Performance evaluation of tunicate-enhanced NGO resource optimization in RF energy harvesting–assisted NOMA edge computing
摘要
Nowadays, farmers across the globe are gradually adopting intelligent farming, which is facilitated by a variety of cutting-edge technologies. The advancement of intelligent farming applications is greatly aided by the internet of farming things (IoFT). Massive IoFT devices generally possess constrained resources, making it challenging to meet the battery and computational requirements of intelligent farming applications through local computation. RF energy harvesting enabled mobile edge computing (RFE-MEC) addresses this issue by harvesting RF energy from an access point, offloading and computing tasks at the edge in a nearby access point.
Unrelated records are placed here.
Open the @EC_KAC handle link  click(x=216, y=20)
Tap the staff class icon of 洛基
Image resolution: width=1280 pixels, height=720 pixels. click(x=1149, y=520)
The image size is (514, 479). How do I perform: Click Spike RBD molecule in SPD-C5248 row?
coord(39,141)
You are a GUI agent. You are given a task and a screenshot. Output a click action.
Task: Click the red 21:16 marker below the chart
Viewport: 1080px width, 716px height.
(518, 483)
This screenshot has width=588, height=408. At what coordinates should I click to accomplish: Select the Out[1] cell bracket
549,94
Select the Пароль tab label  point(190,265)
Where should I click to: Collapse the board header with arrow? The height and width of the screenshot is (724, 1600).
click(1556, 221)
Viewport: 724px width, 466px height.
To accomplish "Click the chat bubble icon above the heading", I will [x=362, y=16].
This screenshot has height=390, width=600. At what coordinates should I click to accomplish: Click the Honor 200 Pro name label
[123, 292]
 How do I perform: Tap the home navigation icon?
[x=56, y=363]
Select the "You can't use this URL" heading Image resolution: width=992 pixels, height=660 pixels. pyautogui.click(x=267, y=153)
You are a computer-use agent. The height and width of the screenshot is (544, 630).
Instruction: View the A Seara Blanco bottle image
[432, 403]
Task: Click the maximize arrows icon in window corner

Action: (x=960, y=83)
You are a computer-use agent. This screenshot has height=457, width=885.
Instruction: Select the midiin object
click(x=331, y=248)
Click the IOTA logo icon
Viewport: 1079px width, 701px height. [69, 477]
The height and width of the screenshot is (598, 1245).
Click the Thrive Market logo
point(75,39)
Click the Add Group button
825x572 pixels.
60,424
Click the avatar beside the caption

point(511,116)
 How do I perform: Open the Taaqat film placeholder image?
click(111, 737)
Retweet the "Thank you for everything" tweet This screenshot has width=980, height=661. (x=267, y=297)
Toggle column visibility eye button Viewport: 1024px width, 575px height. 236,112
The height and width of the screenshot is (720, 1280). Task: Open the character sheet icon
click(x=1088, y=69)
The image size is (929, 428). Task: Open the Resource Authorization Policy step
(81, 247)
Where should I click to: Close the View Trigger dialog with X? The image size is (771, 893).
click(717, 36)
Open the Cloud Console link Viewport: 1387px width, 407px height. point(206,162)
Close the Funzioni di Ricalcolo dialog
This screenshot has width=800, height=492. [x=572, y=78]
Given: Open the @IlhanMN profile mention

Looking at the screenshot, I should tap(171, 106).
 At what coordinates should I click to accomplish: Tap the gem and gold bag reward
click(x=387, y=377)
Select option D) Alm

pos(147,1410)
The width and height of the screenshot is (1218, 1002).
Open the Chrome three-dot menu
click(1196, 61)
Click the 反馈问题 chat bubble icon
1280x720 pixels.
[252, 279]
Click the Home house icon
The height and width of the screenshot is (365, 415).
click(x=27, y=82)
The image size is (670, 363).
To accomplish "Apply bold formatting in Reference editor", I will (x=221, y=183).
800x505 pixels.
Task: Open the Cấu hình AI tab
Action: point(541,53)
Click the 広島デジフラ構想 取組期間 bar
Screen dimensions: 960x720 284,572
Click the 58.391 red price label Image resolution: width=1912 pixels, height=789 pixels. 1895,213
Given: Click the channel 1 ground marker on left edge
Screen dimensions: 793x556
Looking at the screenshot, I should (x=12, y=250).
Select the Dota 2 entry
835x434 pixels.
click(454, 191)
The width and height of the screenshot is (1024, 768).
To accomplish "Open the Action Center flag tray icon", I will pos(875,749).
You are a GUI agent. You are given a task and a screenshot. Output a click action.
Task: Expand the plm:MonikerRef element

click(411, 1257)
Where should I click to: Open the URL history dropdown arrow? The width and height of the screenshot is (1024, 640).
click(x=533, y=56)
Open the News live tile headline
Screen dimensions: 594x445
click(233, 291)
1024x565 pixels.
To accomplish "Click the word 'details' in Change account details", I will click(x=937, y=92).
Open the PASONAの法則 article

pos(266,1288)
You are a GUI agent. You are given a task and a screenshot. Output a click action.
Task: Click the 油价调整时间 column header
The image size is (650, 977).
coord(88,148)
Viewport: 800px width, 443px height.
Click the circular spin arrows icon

In the proposed scheme, multiuser nonorthogonal multiple access allows the IoFT devices to simultaneously offload computationally intensive tasks to the MEC server for processing. The delay outage probability closed-form expression is formulated for the RFE-NOMA-MEC intelligent farming system under a Rayleigh fading channel. The impact of imperfect channel state information on the RFE-NOMA-MEC is considered. Tunicate enhanced northern goshawk optimization algorithm (TNGO) has been proposed to discover the optimal parameter set to minimize delay outage probability. The results indicate that the system performance is enhanced using TNGO when the optimal time switching factor, power allocation coefficient and task allocation ratio are utilized.